# Ventrilo ohne Putty laufen lassen



## thekillerlord (14. April 2004)

Hi,
Ich würde gerne wissen, wie man einen Ventrilo Server dauerhaft zum laufen bekommt. Sonst muss ich das Putty Fenster immer offen lassen, dass der Ventrilo Server on bleibt, und dass ist nervig  . Gibt es eine Möglichkeit dies zu verhintern?


----------



## Norbert Eder (15. April 2004)

Wie hast den System denn konfiguriert. Ich kenn jetzt Ventrilo nicht, aber startest das Teil übern Putty, hast das Teil auf nem Server? Wenn ja, welchen etc.? 
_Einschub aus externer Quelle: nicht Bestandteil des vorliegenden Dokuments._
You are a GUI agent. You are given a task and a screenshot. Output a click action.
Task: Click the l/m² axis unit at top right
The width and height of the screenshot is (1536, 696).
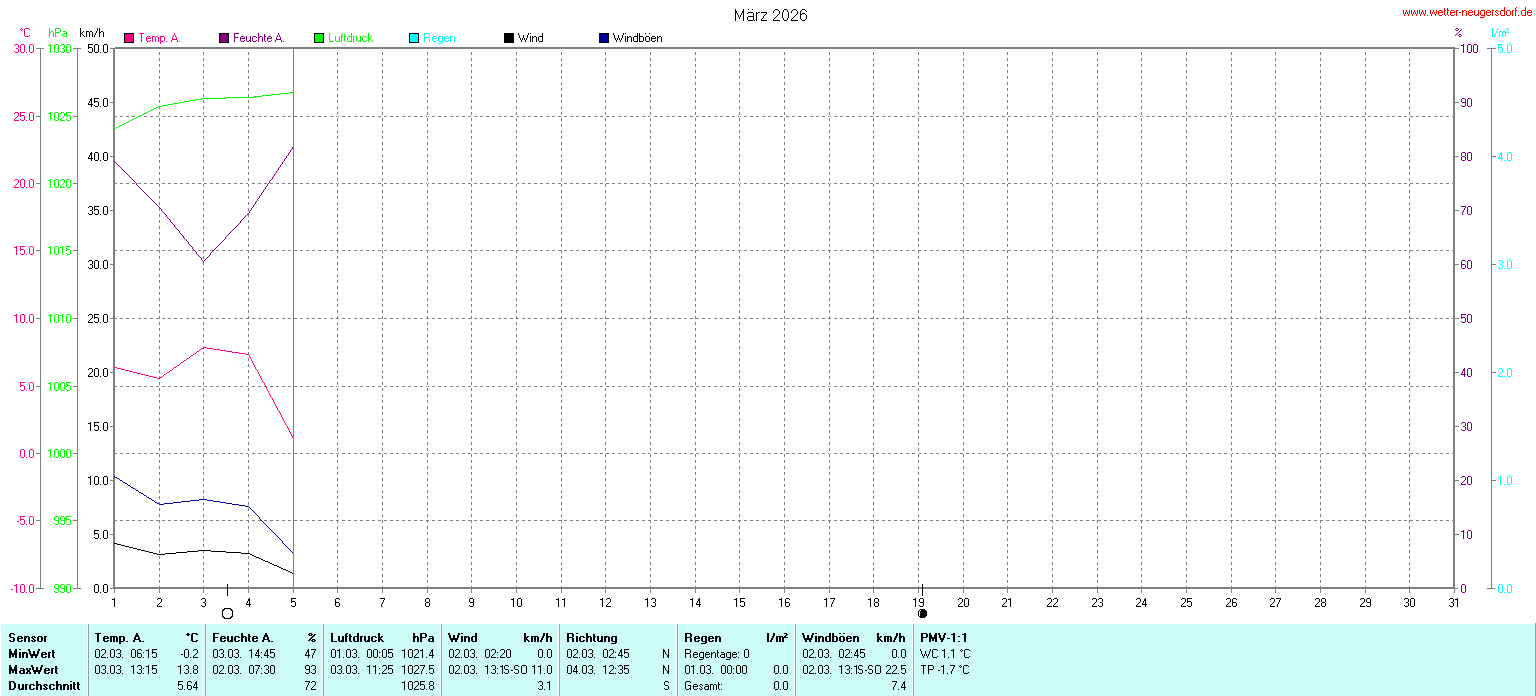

Wenns ein Linux-Server ist, und du startest einen Daemon, dann sollte der doch weiterlaufen. Wennst einen SSH-Tunnel per SSH auf einen Server hast, dann wird die Verbindung weg sein, wennst Putty zumachst.

Beschreib dein Problem mal ein wenig genauer, dann kann ich dir sicher helfen.

Nitro


----------



## thekillerlord (15. April 2004)

Hab jetzt rausgefunden wenn das Putty Fenster Inaktiv wird kann man es zu machen und Der Server bleibt on.
Aber trotzdem Danke für deine Hilfe.


----------



## Peter Bönnen (19. April 2004)

Um das ganze etwas sauberer zu haben, kannst du den Server auch in einem eigenen screen (http://linuxwiki.de/screen) laufen lassen. So kannst du dann auch später z.B. wieder auf die Statusmeldungen gucken, falls der Server welche generiert und nicht wegschreibt oder auch Kommandos eingeben, sofern dies möglich ist. Irgendeinen Grund muss ja geben, dass der Prozess nicht direkt im Hintergrund gestartet wird.

Peter


----------



## eiceman (26. Mai 2004)

Also ich greif das Thema noch mal auf!

Also ich hab einen Root-Server!
Ventrilo läuft, solange das putty-Fenster offen ist optimal. Der Ventrilo Server soll aber laufen, ohne das er mit putty online gehalten wird. hatte schon mal versucht selber ein script zu schreiben. ISt mir aber nicht besonders gut gelungen!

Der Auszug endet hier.